Another quarter has come and gone. And another quarter of where my best-laid plans of reviewing my holdings in this account didn’t quite happen the way I had hoped. Yet, despite that lack of direct attention, the former iPIG Portfolio performed reasonably well.
It appears the account’s Sept. 30, 2023 value is $117,748.90, which is down about 3.9% from its quarter closing value in June of 2023. That compares slightly unfavorably with the S&P 500 tracker SPY, which delivered about a -3.2% return with dividends reinvested.
Still, on the dividend front – the former iPIG portfolio’s key original design criteria – the account performed admirably. If I’m reading my broker’s reports correctly, the account received $837.01 in dividend-like income, up around 7.1% from the $781.78 it received in the same quarter last year. That compares favorably to the 4.3% year-on-year inflation reported in the most recent Bureau of Labor Statistics Consumer Price Index report.

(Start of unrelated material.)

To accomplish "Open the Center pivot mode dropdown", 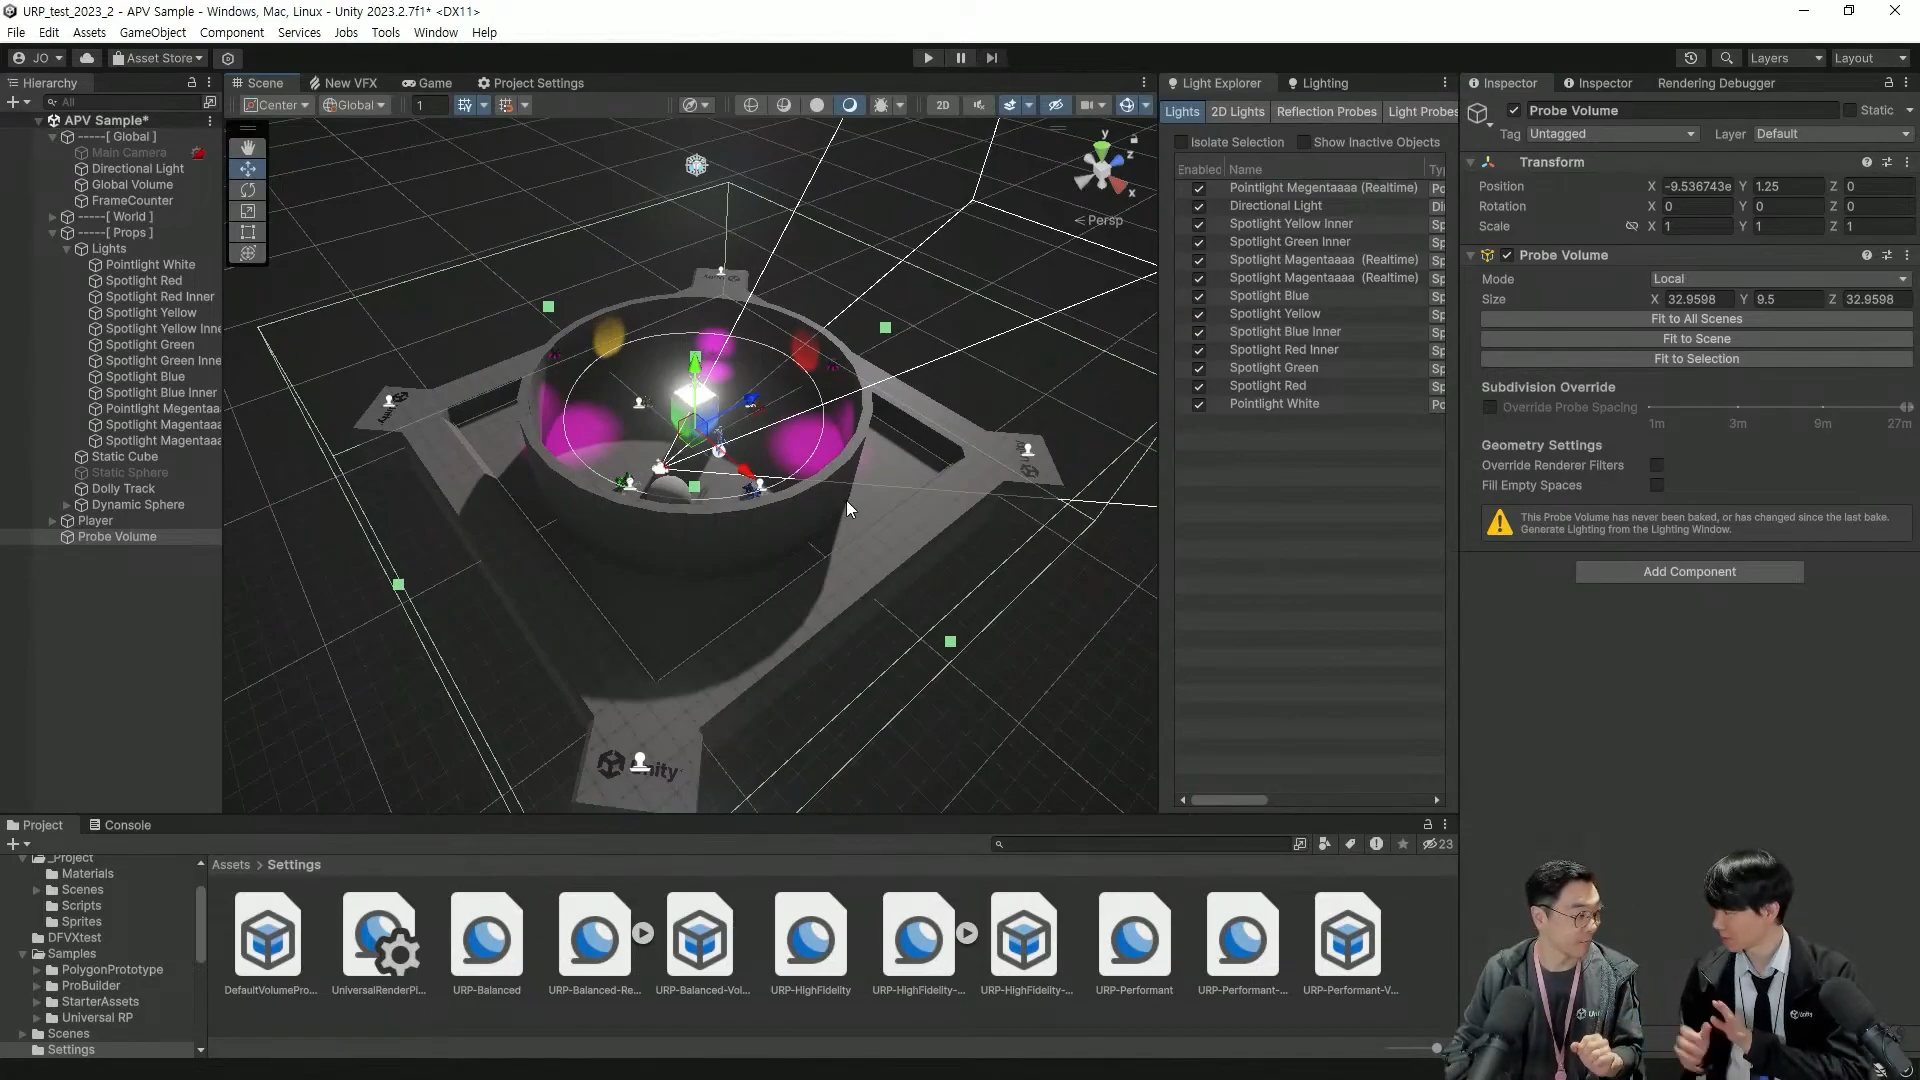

By contrast, the dividend that SPY declared in the Sept. quarter of 2023 appears to be slightly smaller than the dividend it declared in the Sept. quarter of 2022. That ETF’s dividends aren’t always smooth, so I’m not quite ready to declare a decline there, yet…
Of the 27 companies paying dividends to the account in the quarter, 21 paid higher dividends than they did in the same quarter last year, 5 paid flat dividends, and 1 was not in the portfolio at the time it went ex-dividend on its payment for the same quarter last year. (For reference, though, its dividend is higher than the comparable quarter last year.) There were no decreases or eliminations vs. the same quarter last year.
Using dividends as a signaling device, the 5 that paid flat dividends are the ones I should probably focus on first for a review, should I actually get around to it this upcoming quarter. With the holidays (read: vacation time) and use-it-or-lose-it vacation days (read: more vacation time) coming up, there’s a chance I’ll actually get around to at least starting a review this upcoming quarter.
Overall, I’m reasonably satisfied with the portfolio’s performance, and with one quarter to go, I remain optimistic on its trajectory when it comes to the possibility of besting inflation when it comes to receiving more in dividend-like payments in 2023 than it did in 2022.